● **WHAT YOU ARE ASKED TO DO**
Include in the output the line containing "Given: Click the CONTEUDO/ASSUNTO" and each subsequent line of the records, through the end, transcribed exactly. Add nothing else.

(Saved data entries)
________________

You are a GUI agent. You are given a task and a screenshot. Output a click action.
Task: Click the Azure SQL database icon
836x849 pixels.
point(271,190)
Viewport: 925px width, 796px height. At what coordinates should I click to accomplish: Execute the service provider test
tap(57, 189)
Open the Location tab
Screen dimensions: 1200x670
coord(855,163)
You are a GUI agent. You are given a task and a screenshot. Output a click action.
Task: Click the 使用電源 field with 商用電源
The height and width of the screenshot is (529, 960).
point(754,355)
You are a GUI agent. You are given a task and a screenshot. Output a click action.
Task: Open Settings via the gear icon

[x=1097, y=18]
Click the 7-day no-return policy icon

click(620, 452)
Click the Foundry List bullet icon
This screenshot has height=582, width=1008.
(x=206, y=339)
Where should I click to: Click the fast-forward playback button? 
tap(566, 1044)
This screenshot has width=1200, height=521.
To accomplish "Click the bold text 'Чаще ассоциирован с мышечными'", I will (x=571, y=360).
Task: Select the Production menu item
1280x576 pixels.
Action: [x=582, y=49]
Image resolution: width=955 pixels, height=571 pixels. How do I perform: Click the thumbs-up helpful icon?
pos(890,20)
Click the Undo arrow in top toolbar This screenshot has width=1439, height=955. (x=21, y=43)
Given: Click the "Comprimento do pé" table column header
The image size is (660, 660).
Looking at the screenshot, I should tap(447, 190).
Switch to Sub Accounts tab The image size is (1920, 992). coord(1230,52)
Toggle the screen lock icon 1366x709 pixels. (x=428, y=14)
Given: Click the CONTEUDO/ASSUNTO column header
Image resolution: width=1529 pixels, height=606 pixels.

________________

● **WRITTEN ANSWER**
Given: Click the CONTEUDO/ASSUNTO column header
Image resolution: width=1529 pixels, height=606 pixels.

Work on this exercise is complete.